Эмма. Или Кристина. Розалинда? Нет, слишком длинно для такой фамилии. Гертруда? Сразу представилась статная фигура, затянутая в корсет, вот она прошуршала юбками к себе на пятый этаж и с порога начинает ругать горничную. Не годится; не достойна Гертруда такой чудесной фамилии.
Тогда, может быть, тихая Герта Стейнхернгляссер? Правильно: Герта. На ней светлое платье с высоким кружевным воротником, а на груди медальон. Захотелось сделать ей пышные волосы пепельного цвета, но тут Олька засомневалась: она ни у кого не видела пепельных волос и подозревала, что такой цвет выдумали писатели, которые не курят. Пепел грязно-серого цвета, и сразу представляются окурки; очень надо. Может, у неаккуратных стариков пепельные волосы, это пожалуйста, но при чем тут Герта Стейнхернгляссер, хрупкая изящная блондинка с высокой прической (или шатенка? – нет, пусть остается блондинкой, как Ирка Соколова, только черты лица, конечно, не Иркины, Ирка на мопса похожа), а лицо… как у новой «англичанки», например, с такой же ямочкой на щеке. Только Герта приветливая и всегда улыбается, когда встречает на лестнице соседей. Она сирота; родители умерли, но сначала разорились, и поэтому Герта дает уроки м-м-м… немецкого языка. И французского, который тоже знает в совершенстве.
Стоя на троллейбусной остановке, Олька представляла, как Герта Стейнхернгляссер ведет урок. Ямочка на щеке подсказала, что фрейлейн Стейнхернгляссер английский язык тоже знает и как раз сейчас читает с двоечником-гимназистом текст про Майкла и Стива.
Из-за угла медленно вывернул троллейбус. Нет, конечно; они совсем другое читают, тогда нашего учебника и в помине не было. Отрывок из «Давида Копперфильда», например, если гимназист умный. Только зачем ему уроки, если он умный?
Остальное додумала в троллейбусе. У Герты Стейнхернгляссер был дядя, но жил он не здесь, а в другом месте – например, на взморье. Или в Старом Городе, в мрачном замшелом особняке с мраморной лестницей и молоточком на двери. Он сердит на племянницу, потому что нашел для нее выгодную партию, однако та наотрез отказалась выходить замуж по расчету.
Первым уроком был английский. Олька мысленно переодела новую «англичанку» в Гертин наряд; получилось неплохо. Дядя из мрачного дома, правда, как-то не вязался с этой уверенной девушкой, и вообще она не была похожа на сироту. Нет, молчаливый романтический Гортынский вряд ли обратил бы на нее внимание, а вот в мадемуазель Стейнхернгляссер он влюбился с первого взгляда. Только Гортынский робок: он бледнеет, опускает глаза, но не может признаться в своем чувстве. Гортынский часто выходит на балкон и, с тоской глядя на окна любимой, твердо решает завтра же объясниться. Зайти, например, вечером за солью или за спичками…

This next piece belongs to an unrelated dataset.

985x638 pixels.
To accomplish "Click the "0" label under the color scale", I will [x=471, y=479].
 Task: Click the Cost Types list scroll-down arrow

От терзаний застенчивого влюбленного Ольку отвлекал учебник. Lesson 27, а строчкой ниже тема: Our Family. «Англичанка» дала творческое задание: рассказать о своей семье по образцу в учебнике, и теперь Олька в который раз пялилась в картинку, где была изображена Our Family. Улыбающаяся мать в фартуке расставляет тарелки на столе, отец сидит на диване с развернутой газетой (точь-в-точь как Томка говорила: «живот да ноги»), в кресле горбится над вязаньем старушка в очках, за письменным столом – мальчик в полной школьной форме над раскрытой тетрадью, а на ковре играет с кубиками девочка, бант в волосах.

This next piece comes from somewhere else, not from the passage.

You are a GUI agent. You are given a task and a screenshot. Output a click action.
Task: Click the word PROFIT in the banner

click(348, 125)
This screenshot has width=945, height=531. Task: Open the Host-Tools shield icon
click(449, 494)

«Англичанка» поднимала ребят с места одного за другим, выслушивала и задавала по два-три вопроса. Олька напряженно сочиняла для себя семью. Она не знала, как по-английски «машинистка», и сделала мать учительницей, как у лондонских Майкла и Стива, и теперь лихорадочно придумывала занятие для «отца». Проще всего было с братом: как зовут, сколько лет и что в детский сад ходит, но с «отцом» был полный завал. Если… если только не позаимствовать специальность у Гортынского и не сделать его… нет, не золотоискателем, конечно; архитектором, вот. Как по-английски «архитектор»? Наверно, приблизительно так и будет, только с артиклем. А про бабушку не надо.
Она поразилась легкости и простоте решения, тем более что как отец, так и Гортынский были фигурами неизвестными – все равно, что придуманными. Вспомнила, что прежний Стейнхернгляссер был в экспедиции, и чуть было не отправила «отца» в дальние страны, но «англичанка» уже нацелилась на Томку, и переигрывать было некогда.

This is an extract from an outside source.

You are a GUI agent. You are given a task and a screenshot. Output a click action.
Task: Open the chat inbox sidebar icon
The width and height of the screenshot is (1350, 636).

– Tell us about your family, Ivanova.
Иванова вышла из-за парты и, не глядя в учебник, сообщила о родителях и братишке, о квартире, где все они дружно живут, слушают радио и смотрят телевизор.
Анастасия Сергеевна кивнула и задала вопрос:
– What does your mother teach?
– She teach… she teaches music, – ответила Иванова.
– Good, – одобрила «англичанка». – And how many rooms are there in your flat?
– There are three rooms in our flat, – с готовностью сказала Олька.

 

Ну, кажется, все усвоили эту конструкцию. Настя была собой довольна. Она успела заметить, что большинство восьмиклассников, кстати, живет в очень приличных условиях. Этих Ивановых, например, четверо в трехкомнатной квартире. Восемью четыре – тридцать два; получается, что каждая комната по десять с лишним метров, а то и больше…
Учительница отошла, и Томка зашептала:
– Ну ты даешь! С каких пор у вас?..
– Посчитай: комната – раз, кухня – два, прихожая – три, – снисходительно пояснила Олька. – Сегодня хор; идешь?
Томка радостно помотала головой. Все ясно: наверняка собралась с Гошей в кино. Дуэт вместо хора.

 

Спевка проходила во Дворце пионеров, в Старом Городе. По пути Олька развлекалась тем, что представила мать за пианино вместо пишущей машинки: и здесь и там клавиши. Открывает крышку, ногу заносит над педалью – и понеслась: терция – доминанта – терция!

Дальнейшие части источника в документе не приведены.